Featured Items Panel from Litany Lane


Today's Snippet:  Town of Vercelli, Cathedral and Library

Vercelli Plaza
Vercelli is a city and comune of about 47,000 inhabitants in the Province of Vercelli, Piedmont, northern Italy. One of the oldest urban sites in northern Italy, it was founded, according to most historians, around the year 600 BC.

The city is situated on the river Sesia in the plain of the river Po between Milan and Turin. It is an important centre for the cultivation of rice, and is surrounded by paddy fields, which are flooded in summer. The climate is typical of the Po Valley with cold, foggy winters (0.4 °C (33 °F) in January) and oppressive heat during the summer months (23.45 °C (74 °F) in July). Rainfall is most prevalent during the spring and autumn; thunderstorms are common in the summer.

The world's first university funded by public money was established in Vercelli in 1228. Today it has a university of literature and philosophy as a part of the Università del Piemonte Orientale and a satellite campus of the Politecnico di Torino.


Vercellae (Vercelum) was the capital of the Libici or Lebecili, a Ligurian tribe; it became an important municipium, near which Gaius Marius defeated the Cimbri and the Teutones in the Battle of Vercellae nearby in 101 BCE.

Imperial magister militum Flavius Stilicho annihilated the Goths there 500 years later. It was half ruined in St. Jerome's time (olim potens, nunc raro habitatore semiruta (1, 3.1)). After the Lombard invasion it belonged to the Duchy of Ivrea. From 885 it was under the jurisdiction of the prince-bishop, who was a Count of the Empire.

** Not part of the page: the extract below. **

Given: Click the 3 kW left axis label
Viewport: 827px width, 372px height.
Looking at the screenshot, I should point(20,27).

It became an independent commune in 1120, and joined the first and second Lombard leagues. Its statutes are among the most interesting of those of the medieval republics. In 1197 they abolished the servitude of the glebe. In 1228 the University of Pavia was transferred to Vercelli, where it remained till the fourteenth century, but without gaining much prominence; only a university school of law has been maintained.
In 1307 Fra Dolcino the leader of the Dulcinian was tortured and burned at the stake.

During the troubles of the 13th century it fell into the power of the Della Torre of Milan (1263), of the Marquesses of Monferrato (1277), who appointed Matteo I Visconti captain (1290–1299). The Tizzoni (Ghibellines) and Avogadri (Guelphs) disputed the city from 1301 to 1334, the latter party being expelled several times, thus enabling the Marquess of Monferrato to take Vercelli (1328), which voluntarily placed itself under the Viscount of Milan in 1334. In 1373 Bishop Giovanni Fieschi expelled the Visconti, but Matteo reconquered the city. Facino Cane (1402), profiting by the strife between Giovanni Maria and Filippo Maria Visconti, took Vercelli, but was driven out by Theodore II of Montferrat (1404), from whom the city passed to the dukes of Savoy (1427).

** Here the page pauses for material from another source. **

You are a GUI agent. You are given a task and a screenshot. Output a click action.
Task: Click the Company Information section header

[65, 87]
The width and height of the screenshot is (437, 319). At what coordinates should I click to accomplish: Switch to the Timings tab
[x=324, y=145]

In 1499 and 1553 it was captured by the French, and in 1616 and 1678 by the Spaniards. In 1704 it sustained an energetic siege by the French, who failed to destroy the fortress; after this it shared the fortunes of Savoy. In 1821 Vercelli rose in favour of the Constitution.

Main sights

Vercelli is home to numerous relics of the Roman period, e.g. an amphitheatre, hippodrome, sarcophagi, and many important inscriptions, some of which are Christian. Vercelli is home to numerous relics of the Roman period, e.g. an amphitheatre, hippodrome, sarcophagi, and many important inscriptions, some of which are Christian.  There are two noteworthy towers in the town: the Torre dell’Angelo, which rears up over the old market square, and the Torre di Città in Via Gioberti.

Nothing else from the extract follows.